Collected data entries
════════════════════
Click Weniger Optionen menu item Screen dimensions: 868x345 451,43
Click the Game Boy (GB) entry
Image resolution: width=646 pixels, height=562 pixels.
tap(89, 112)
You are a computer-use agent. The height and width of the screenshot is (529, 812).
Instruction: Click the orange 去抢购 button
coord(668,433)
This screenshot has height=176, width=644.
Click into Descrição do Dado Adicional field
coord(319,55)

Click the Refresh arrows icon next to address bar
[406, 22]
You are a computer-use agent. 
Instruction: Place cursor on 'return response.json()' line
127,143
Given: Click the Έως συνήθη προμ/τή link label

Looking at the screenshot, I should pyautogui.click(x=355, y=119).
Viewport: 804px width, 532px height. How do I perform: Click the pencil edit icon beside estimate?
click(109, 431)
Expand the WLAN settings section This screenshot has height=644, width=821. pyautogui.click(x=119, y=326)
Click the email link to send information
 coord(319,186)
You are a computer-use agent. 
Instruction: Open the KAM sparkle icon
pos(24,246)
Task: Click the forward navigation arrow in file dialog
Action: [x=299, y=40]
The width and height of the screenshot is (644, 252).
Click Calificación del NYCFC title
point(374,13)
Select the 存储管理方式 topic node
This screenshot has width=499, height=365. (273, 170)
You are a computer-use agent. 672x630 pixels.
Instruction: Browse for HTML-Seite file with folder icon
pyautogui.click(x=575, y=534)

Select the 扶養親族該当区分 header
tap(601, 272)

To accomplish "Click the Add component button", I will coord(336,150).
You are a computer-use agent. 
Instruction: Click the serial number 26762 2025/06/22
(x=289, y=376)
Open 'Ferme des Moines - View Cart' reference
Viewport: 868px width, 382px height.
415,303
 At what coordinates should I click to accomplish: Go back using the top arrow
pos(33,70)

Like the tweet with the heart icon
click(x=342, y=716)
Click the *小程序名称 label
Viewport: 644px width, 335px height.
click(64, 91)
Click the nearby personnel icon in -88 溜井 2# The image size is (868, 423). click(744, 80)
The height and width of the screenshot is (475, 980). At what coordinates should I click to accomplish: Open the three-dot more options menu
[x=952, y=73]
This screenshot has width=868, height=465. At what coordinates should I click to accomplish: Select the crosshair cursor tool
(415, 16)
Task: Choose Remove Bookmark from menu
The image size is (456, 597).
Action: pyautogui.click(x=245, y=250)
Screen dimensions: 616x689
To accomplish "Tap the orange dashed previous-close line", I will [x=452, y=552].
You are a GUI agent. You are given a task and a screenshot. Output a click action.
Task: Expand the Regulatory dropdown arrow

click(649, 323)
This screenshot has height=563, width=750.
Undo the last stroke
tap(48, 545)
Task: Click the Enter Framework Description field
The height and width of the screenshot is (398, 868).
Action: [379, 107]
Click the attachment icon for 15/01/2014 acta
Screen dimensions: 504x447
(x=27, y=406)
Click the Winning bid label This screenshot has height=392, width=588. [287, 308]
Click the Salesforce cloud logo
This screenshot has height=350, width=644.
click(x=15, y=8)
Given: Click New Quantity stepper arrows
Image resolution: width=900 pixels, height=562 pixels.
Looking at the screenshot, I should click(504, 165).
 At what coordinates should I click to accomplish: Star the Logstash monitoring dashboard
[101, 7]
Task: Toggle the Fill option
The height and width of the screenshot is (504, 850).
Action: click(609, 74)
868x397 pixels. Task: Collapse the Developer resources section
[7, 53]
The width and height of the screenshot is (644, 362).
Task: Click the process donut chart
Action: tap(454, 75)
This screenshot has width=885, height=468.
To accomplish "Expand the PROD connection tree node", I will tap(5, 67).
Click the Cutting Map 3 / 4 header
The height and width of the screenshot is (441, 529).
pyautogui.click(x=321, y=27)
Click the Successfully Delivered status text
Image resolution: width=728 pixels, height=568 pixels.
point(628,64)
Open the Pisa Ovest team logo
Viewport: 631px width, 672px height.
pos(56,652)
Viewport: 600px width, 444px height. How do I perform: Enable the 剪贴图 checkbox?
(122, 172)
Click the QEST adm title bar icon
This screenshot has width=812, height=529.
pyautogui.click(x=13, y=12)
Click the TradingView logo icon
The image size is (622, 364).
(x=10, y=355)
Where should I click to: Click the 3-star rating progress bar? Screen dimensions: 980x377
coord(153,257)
════════════════════
Aim of the task: What is needed is an exact transcription of all the data.

Exercise output:
Click Weniger Optionen menu item Screen dimensions: 868x345 451,43
Click the Game Boy (GB) entry
Image resolution: width=646 pixels, height=562 pixels.
tap(89, 112)
You are a computer-use agent. The height and width of the screenshot is (529, 812).
Instruction: Click the orange 去抢购 button
coord(668,433)
This screenshot has height=176, width=644.
Click into Descrição do Dado Adicional field
coord(319,55)

Click the Refresh arrows icon next to address bar
[406, 22]
You are a computer-use agent. 
Instruction: Place cursor on 'return response.json()' line
127,143
Given: Click the Έως συνήθη προμ/τή link label

Looking at the screenshot, I should pyautogui.click(x=355, y=119).
Viewport: 804px width, 532px height. How do I perform: Click the pencil edit icon beside estimate?
click(109, 431)
Expand the WLAN settings section This screenshot has height=644, width=821. pyautogui.click(x=119, y=326)
Click the email link to send information
 coord(319,186)
You are a computer-use agent. 
Instruction: Open the KAM sparkle icon
pos(24,246)
Task: Click the forward navigation arrow in file dialog
Action: [x=299, y=40]
The width and height of the screenshot is (644, 252).
Click Calificación del NYCFC title
point(374,13)
Select the 存储管理方式 topic node
This screenshot has width=499, height=365. (273, 170)
You are a computer-use agent. 672x630 pixels.
Instruction: Browse for HTML-Seite file with folder icon
pyautogui.click(x=575, y=534)

Select the 扶養親族該当区分 header
tap(601, 272)

To accomplish "Click the Add component button", I will coord(336,150).
You are a computer-use agent. 
Instruction: Click the serial number 26762 2025/06/22
(x=289, y=376)
Open 'Ferme des Moines - View Cart' reference
Viewport: 868px width, 382px height.
415,303
 At what coordinates should I click to accomplish: Go back using the top arrow
pos(33,70)

Like the tweet with the heart icon
click(x=342, y=716)
Click the *小程序名称 label
Viewport: 644px width, 335px height.
click(64, 91)
Click the nearby personnel icon in -88 溜井 2# The image size is (868, 423). click(744, 80)
The height and width of the screenshot is (475, 980). At what coordinates should I click to accomplish: Open the three-dot more options menu
[x=952, y=73]
This screenshot has width=868, height=465. At what coordinates should I click to accomplish: Select the crosshair cursor tool
(415, 16)
Task: Choose Remove Bookmark from menu
The image size is (456, 597).
Action: pyautogui.click(x=245, y=250)
Screen dimensions: 616x689
To accomplish "Tap the orange dashed previous-close line", I will [x=452, y=552].
You are a GUI agent. You are given a task and a screenshot. Output a click action.
Task: Expand the Regulatory dropdown arrow

click(649, 323)
This screenshot has height=563, width=750.
Undo the last stroke
tap(48, 545)
Task: Click the Enter Framework Description field
The height and width of the screenshot is (398, 868).
Action: [379, 107]
Click the attachment icon for 15/01/2014 acta
Screen dimensions: 504x447
(x=27, y=406)
Click the Winning bid label This screenshot has height=392, width=588. [287, 308]
Click the Salesforce cloud logo
This screenshot has height=350, width=644.
click(x=15, y=8)
Given: Click New Quantity stepper arrows
Image resolution: width=900 pixels, height=562 pixels.
Looking at the screenshot, I should click(504, 165).
 At what coordinates should I click to accomplish: Star the Logstash monitoring dashboard
[101, 7]
Task: Toggle the Fill option
The height and width of the screenshot is (504, 850).
Action: click(609, 74)
868x397 pixels. Task: Collapse the Developer resources section
[7, 53]
The width and height of the screenshot is (644, 362).
Task: Click the process donut chart
Action: tap(454, 75)
This screenshot has width=885, height=468.
To accomplish "Expand the PROD connection tree node", I will tap(5, 67).
Click the Cutting Map 3 / 4 header
The height and width of the screenshot is (441, 529).
pyautogui.click(x=321, y=27)
Click the Successfully Delivered status text
Image resolution: width=728 pixels, height=568 pixels.
point(628,64)
Open the Pisa Ovest team logo
Viewport: 631px width, 672px height.
pos(56,652)
Viewport: 600px width, 444px height. How do I perform: Enable the 剪贴图 checkbox?
(122, 172)
Click the QEST adm title bar icon
This screenshot has width=812, height=529.
pyautogui.click(x=13, y=12)
Click the TradingView logo icon
The image size is (622, 364).
(x=10, y=355)
Where should I click to: Click the 3-star rating progress bar? Screen dimensions: 980x377
coord(153,257)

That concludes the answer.